When you reach the line holding "At what coordinates" in the material below, return that line and each one after it, word for word, with the pictures dropped.
________________________________________
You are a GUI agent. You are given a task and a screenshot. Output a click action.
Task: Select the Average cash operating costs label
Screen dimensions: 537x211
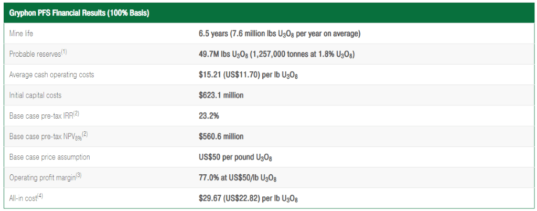pos(51,75)
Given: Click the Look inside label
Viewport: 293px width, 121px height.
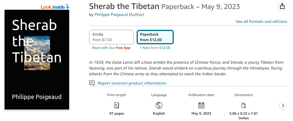Looking at the screenshot, I should (53, 7).
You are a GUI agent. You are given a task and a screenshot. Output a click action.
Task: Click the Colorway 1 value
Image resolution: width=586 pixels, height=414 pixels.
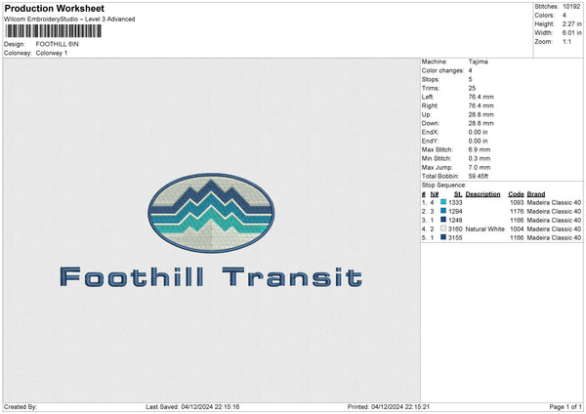click(x=52, y=53)
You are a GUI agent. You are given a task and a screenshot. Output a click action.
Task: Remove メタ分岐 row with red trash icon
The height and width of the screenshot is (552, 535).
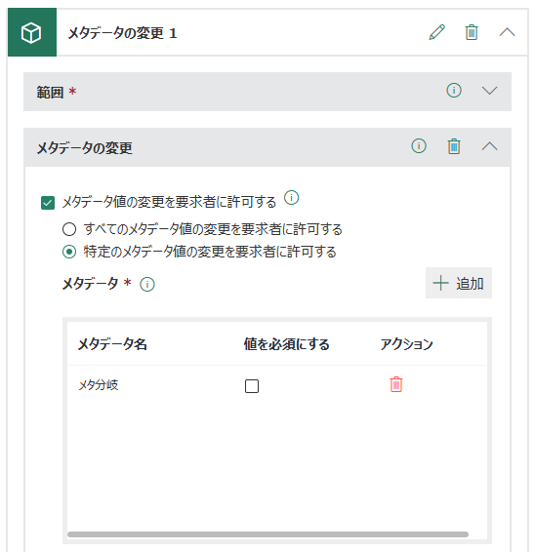[396, 384]
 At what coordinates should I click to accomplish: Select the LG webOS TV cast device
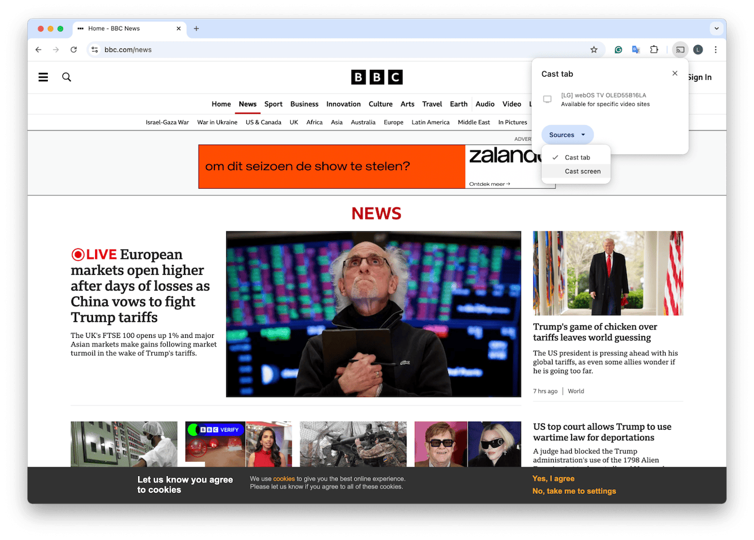pyautogui.click(x=605, y=100)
________________________________________
* **OUTPUT FOR THIS EXERCISE**
 At what coordinates should I click to accomplish: Select the LG webOS TV cast device
pyautogui.click(x=605, y=100)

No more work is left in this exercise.